_WHAT YOU SHOULD DO_
Locate every line in the records that contains the string "size" and copy each one. The match must be case-sensitive.

_ENTRIES SHOWN_
(begin)

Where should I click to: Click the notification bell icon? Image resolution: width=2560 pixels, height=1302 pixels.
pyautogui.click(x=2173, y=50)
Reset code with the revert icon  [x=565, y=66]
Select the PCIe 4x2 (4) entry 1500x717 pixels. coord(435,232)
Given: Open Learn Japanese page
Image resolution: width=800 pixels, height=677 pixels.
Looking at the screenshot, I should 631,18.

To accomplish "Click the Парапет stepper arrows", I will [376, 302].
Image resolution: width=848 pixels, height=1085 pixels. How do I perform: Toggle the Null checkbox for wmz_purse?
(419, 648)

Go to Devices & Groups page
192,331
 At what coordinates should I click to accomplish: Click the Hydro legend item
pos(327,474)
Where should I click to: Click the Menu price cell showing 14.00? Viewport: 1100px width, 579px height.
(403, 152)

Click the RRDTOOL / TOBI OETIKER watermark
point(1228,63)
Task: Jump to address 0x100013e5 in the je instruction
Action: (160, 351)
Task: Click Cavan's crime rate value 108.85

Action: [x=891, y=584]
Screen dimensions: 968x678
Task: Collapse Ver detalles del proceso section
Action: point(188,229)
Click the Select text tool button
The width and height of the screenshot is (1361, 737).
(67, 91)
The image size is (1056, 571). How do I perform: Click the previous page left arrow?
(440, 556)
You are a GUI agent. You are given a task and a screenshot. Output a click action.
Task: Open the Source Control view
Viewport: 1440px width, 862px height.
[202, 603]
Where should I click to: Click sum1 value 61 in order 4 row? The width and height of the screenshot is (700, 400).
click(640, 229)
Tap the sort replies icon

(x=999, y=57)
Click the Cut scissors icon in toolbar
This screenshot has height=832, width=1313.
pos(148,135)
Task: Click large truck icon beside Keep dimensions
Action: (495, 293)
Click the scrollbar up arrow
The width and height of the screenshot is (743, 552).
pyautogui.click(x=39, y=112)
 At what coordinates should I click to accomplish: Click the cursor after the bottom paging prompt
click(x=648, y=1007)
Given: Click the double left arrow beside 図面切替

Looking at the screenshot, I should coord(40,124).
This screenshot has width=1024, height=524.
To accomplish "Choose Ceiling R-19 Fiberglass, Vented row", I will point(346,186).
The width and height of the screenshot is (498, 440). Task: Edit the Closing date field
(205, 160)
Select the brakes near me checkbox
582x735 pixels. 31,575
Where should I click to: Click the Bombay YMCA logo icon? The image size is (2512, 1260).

(end)

_WORKED ANSWER_
The image size is (1056, 571). How do I perform: Click the previous page left arrow?
Where should I click to: Click the Bombay YMCA logo icon? The image size is (2512, 1260).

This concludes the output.